> EXERCISE DATA:

--------

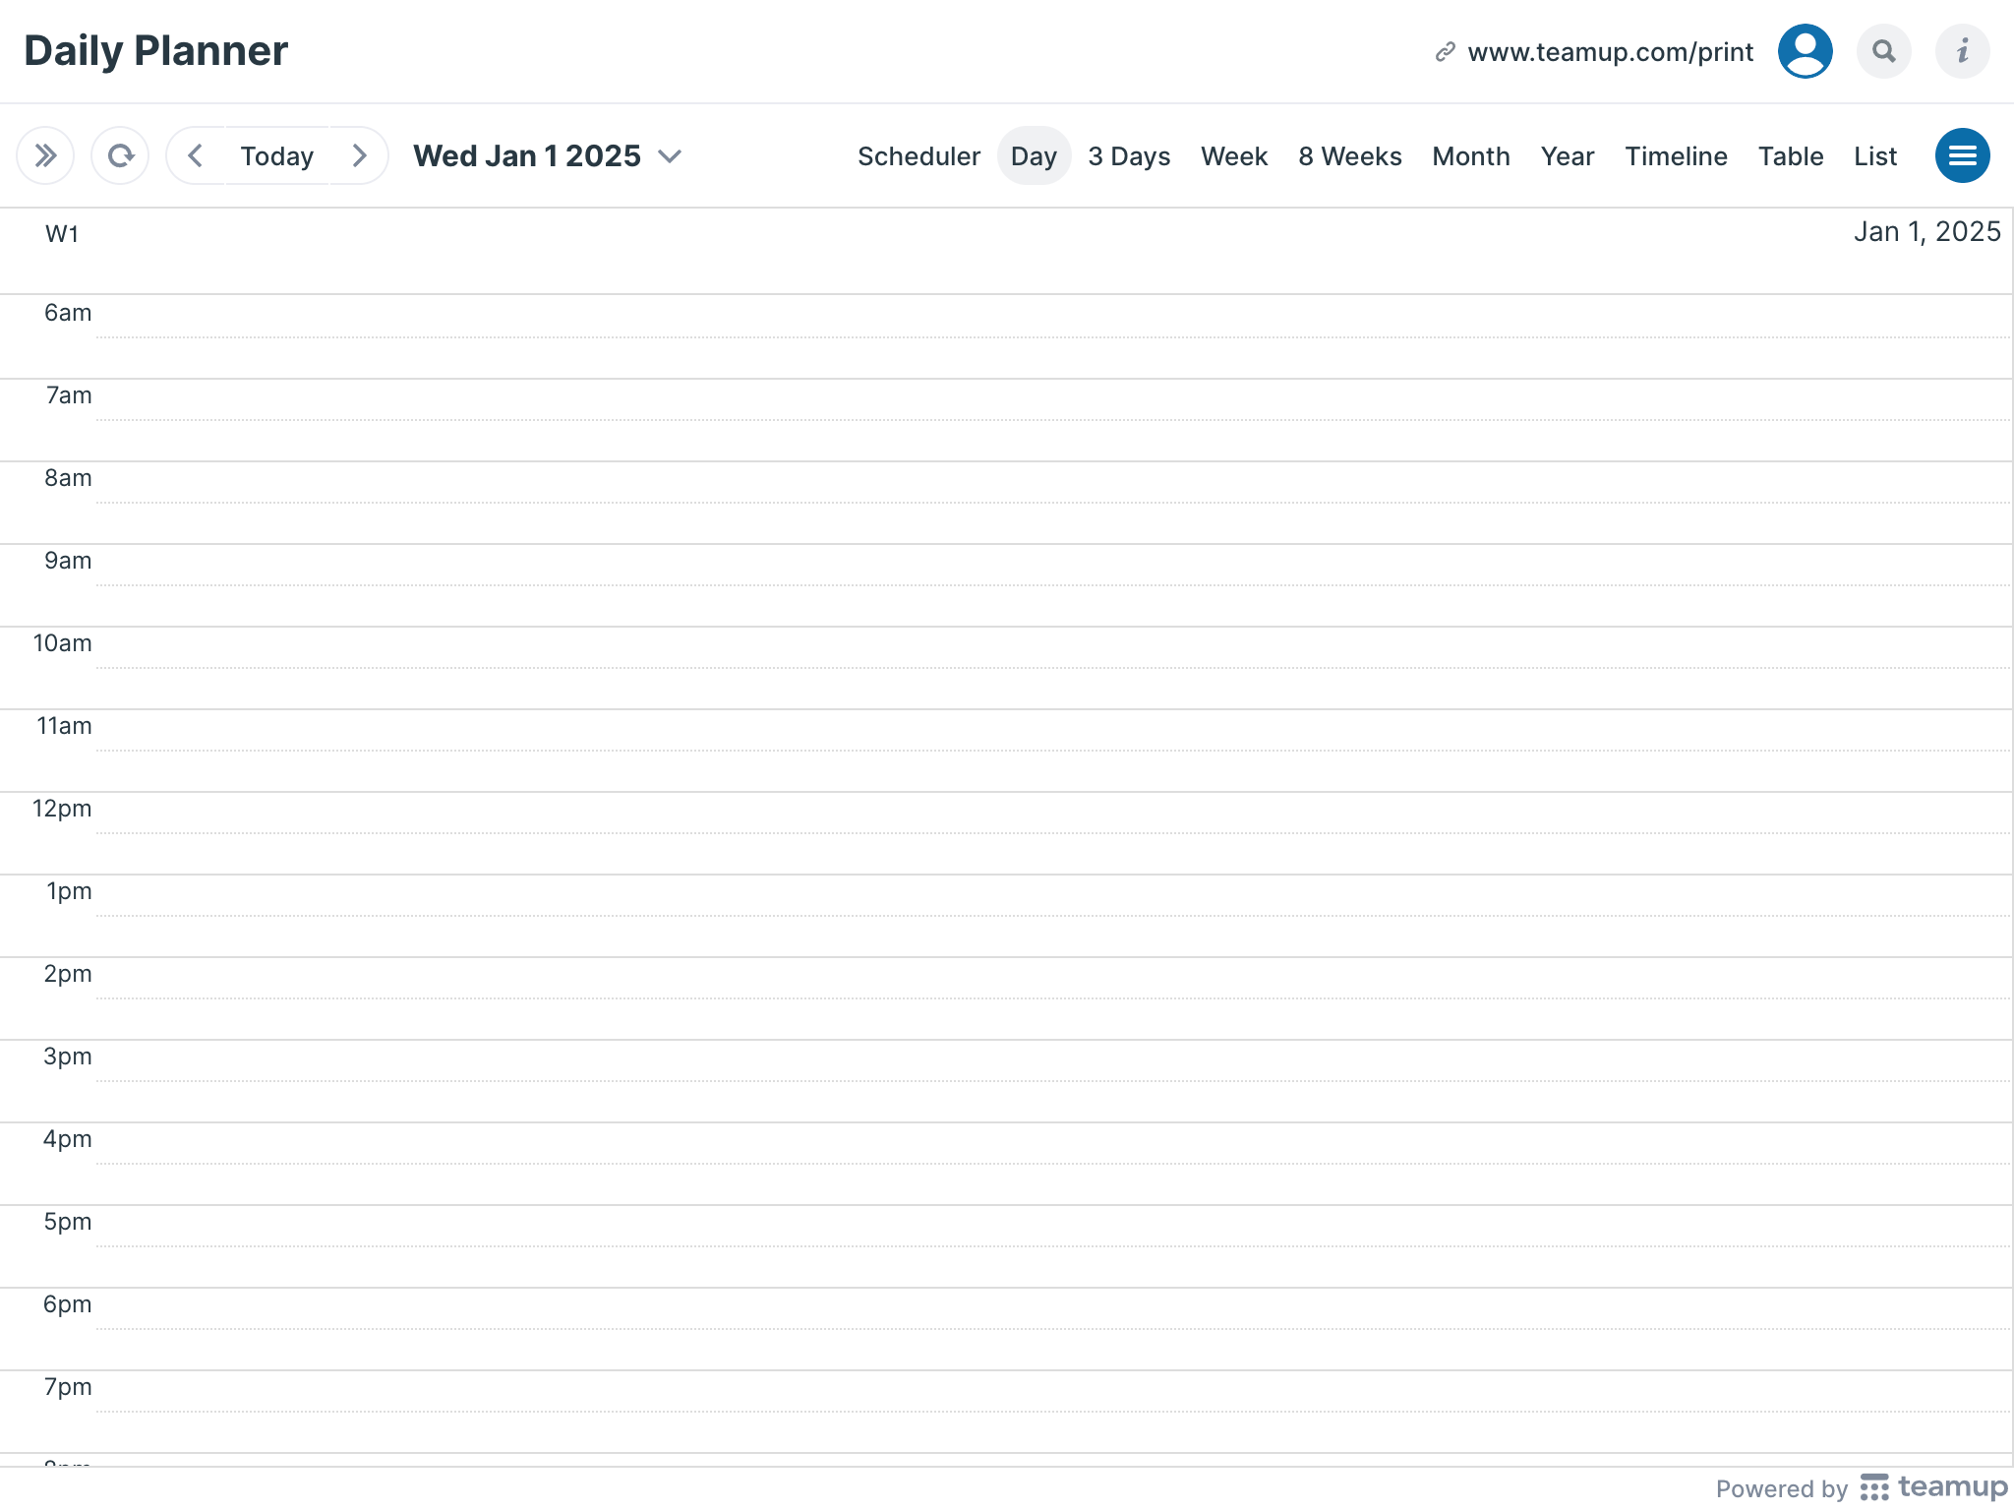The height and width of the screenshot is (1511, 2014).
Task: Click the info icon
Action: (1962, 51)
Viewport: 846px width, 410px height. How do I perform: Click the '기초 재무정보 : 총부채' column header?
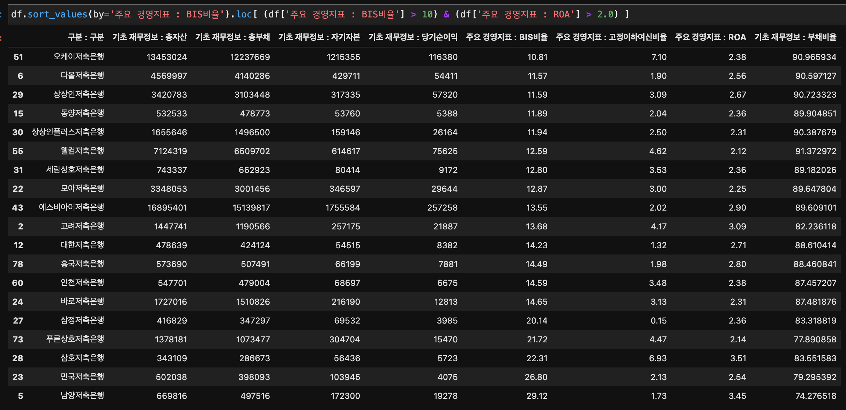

--------

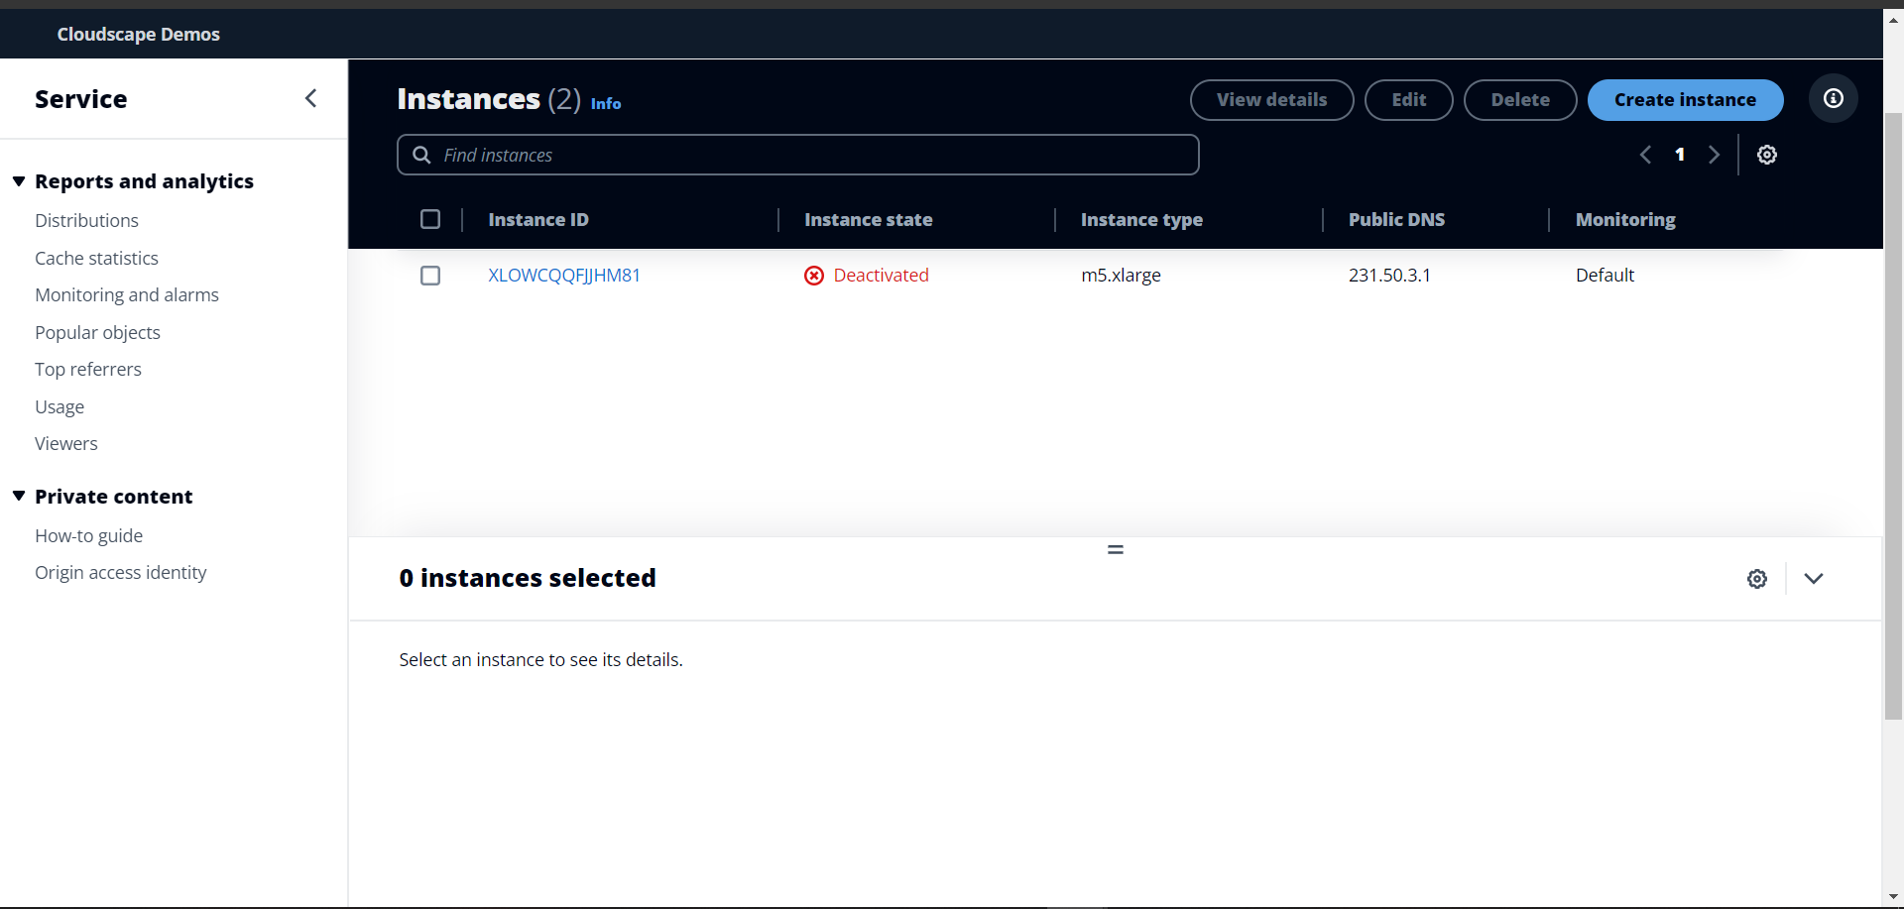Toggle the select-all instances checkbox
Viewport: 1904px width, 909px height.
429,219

--------

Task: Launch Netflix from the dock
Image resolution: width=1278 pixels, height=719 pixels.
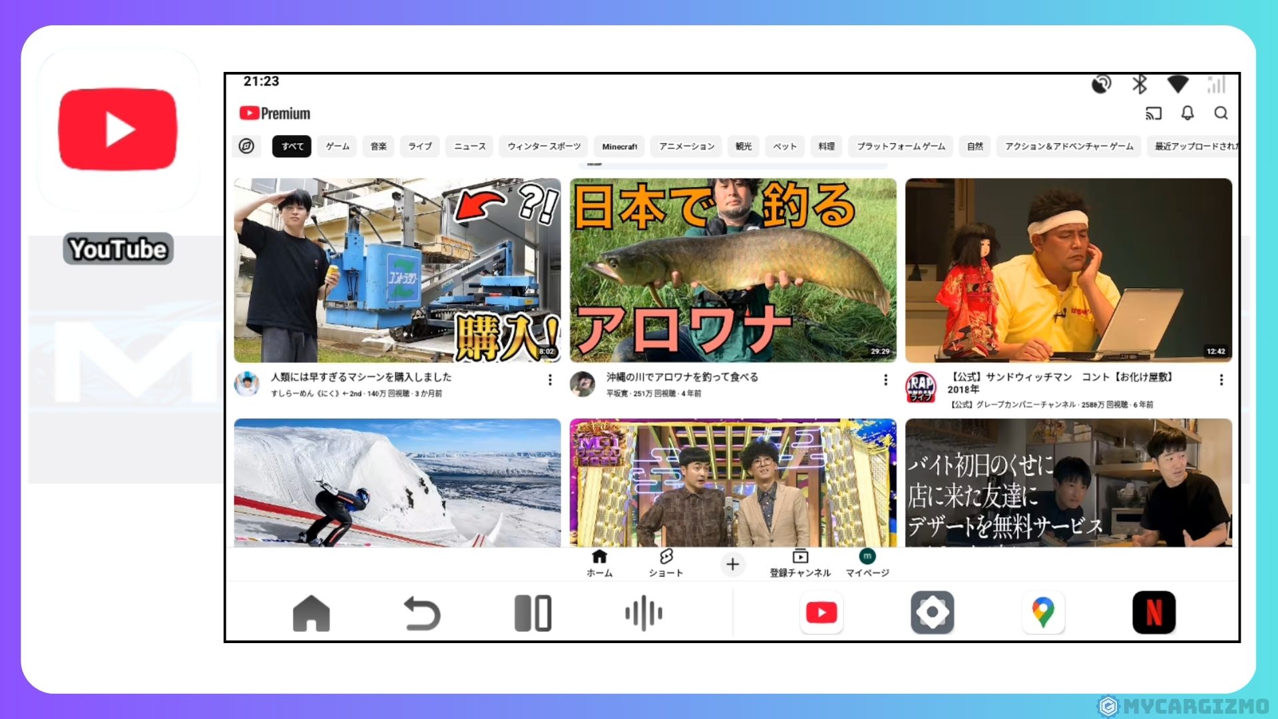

--------

> EXERCISE REQUIREMENTS: With the line holding "Task: Launch Netflix from the dock" as the first and the line holding "Image resolution: width=1278" as the last, please transcribe exactly the lines of the material above in that range and nothing else.

> RESPONSE AREA:
Task: Launch Netflix from the dock
Image resolution: width=1278 pixels, height=719 pixels.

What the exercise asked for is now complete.